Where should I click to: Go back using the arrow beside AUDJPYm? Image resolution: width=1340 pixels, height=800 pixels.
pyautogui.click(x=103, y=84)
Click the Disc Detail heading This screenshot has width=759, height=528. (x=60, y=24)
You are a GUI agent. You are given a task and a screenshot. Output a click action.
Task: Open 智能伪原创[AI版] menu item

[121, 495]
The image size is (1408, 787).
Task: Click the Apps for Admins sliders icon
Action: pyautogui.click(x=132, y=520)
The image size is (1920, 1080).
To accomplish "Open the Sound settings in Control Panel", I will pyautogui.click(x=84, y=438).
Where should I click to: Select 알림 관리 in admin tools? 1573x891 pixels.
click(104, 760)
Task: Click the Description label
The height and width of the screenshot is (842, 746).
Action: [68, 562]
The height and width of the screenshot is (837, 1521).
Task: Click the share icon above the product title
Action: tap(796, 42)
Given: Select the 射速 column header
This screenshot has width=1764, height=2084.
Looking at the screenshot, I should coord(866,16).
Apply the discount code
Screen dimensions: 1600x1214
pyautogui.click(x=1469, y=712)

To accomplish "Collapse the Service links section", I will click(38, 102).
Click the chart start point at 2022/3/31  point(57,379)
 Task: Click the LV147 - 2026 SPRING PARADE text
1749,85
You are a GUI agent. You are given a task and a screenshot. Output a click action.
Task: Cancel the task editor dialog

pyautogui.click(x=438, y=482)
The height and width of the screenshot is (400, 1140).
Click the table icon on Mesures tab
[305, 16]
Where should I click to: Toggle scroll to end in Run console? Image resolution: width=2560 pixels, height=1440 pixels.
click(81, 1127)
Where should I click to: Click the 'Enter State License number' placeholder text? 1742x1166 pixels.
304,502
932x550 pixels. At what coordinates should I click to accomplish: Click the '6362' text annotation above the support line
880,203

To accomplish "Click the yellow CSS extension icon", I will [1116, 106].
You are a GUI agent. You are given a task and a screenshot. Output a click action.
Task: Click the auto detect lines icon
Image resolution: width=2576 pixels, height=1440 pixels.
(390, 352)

§ Work to complete: Rewrite the material from the line with "The height and width of the screenshot is (400, 1140)." through the end of the material, keeping the requests, and shift every coordinate in the answers by -53.

§ Answer to the problem:
The height and width of the screenshot is (400, 1140).
Click the table icon on Mesures tab
[252, -37]
Where should I click to: Toggle scroll to end in Run console? Image resolution: width=2560 pixels, height=1440 pixels.
click(28, 1074)
Where should I click to: Click the 'Enter State License number' placeholder text? 1742x1166 pixels.
251,449
932x550 pixels. At what coordinates should I click to accomplish: Click the '6362' text annotation above the support line
827,150

To accomplish "Click the yellow CSS extension icon", I will [1063, 53].
You are a GUI agent. You are given a task and a screenshot. Output a click action.
Task: Click the auto detect lines icon
Image resolution: width=2576 pixels, height=1440 pixels.
(337, 299)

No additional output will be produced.